想い花をキミに

「ひゃ!」

彼は私をひょいっと持ち上げるとそのまま家の中へと入り、ソファへそっと下してくれた。

突然持ち上げられたせいで変な声でちゃったし、それに……心臓がものすごくびっくりしてる。

そんな私をよそに彼は、「ちょっと待ってて」と言い残すとどこかへ消えていってしまった。

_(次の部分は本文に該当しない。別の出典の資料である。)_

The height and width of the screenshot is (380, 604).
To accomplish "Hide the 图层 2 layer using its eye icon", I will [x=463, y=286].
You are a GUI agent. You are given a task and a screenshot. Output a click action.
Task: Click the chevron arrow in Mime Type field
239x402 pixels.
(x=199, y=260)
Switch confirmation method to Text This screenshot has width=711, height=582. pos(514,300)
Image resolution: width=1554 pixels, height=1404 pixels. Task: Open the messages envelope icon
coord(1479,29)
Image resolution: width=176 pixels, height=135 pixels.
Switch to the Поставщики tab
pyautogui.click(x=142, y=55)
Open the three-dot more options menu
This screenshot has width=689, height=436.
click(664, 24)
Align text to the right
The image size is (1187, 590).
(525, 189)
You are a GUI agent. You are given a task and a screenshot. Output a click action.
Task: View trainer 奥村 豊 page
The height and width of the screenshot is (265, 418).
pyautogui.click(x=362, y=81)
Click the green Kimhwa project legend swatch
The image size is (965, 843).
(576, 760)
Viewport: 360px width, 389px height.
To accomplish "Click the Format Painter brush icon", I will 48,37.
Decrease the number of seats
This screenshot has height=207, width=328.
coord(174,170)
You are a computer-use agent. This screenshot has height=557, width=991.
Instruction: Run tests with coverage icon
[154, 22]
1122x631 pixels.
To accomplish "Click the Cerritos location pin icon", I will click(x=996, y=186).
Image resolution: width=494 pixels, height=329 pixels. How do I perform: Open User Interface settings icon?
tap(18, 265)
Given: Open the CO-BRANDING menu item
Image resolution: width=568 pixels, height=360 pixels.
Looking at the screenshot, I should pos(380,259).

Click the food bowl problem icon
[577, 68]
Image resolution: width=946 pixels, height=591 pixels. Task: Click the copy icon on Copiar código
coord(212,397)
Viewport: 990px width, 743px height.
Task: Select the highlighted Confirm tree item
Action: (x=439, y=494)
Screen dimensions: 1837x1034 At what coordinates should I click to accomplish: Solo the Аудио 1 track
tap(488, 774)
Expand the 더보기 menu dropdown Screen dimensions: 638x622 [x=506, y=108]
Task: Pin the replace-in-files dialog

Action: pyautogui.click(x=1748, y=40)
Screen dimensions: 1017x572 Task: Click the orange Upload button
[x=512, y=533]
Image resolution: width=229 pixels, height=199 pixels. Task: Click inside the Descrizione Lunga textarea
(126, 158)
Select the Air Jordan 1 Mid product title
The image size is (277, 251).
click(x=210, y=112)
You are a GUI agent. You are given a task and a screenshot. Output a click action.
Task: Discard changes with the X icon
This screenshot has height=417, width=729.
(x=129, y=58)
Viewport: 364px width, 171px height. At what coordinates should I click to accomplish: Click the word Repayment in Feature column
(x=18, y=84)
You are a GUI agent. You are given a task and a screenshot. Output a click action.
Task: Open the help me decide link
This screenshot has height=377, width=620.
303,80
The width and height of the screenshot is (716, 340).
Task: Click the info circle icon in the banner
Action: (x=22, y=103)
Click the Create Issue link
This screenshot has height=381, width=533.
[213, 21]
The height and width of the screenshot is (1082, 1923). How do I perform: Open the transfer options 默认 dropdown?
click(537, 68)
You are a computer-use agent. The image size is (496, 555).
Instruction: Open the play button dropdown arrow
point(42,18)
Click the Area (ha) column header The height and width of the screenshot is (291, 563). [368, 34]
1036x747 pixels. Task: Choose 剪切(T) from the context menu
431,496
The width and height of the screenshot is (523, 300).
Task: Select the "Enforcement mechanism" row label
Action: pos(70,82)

再び戻ってきたその手には、桶にいれた温かいお湯とタオルがあって

「ちょっとしみるかもしれないけど我慢しろよ。」

そう言ってお湯の中に私の両足を浸すと、そのまま洗い出した。

「え、いいよ。自分でできるよ。」

私は慌てて自分でやろうと手を伸ばしかけたけど、「いいから。」と制止されてしまい、黙ってゆだねるしかなかった。

足先から感じるお湯の温かさに気持ちも少しずつ落ち着いてきて、私は改めて彼の顔をまじまじと見つめた。

さっきは暗くてよく見えなかったけど、くっきりとした切れ長の二重が印象的で、色素薄めの茶色い髪をした男の子だった。

初めて会ったはずなのに、なんとなく懐かしいと感じてしまうような、そんな印象。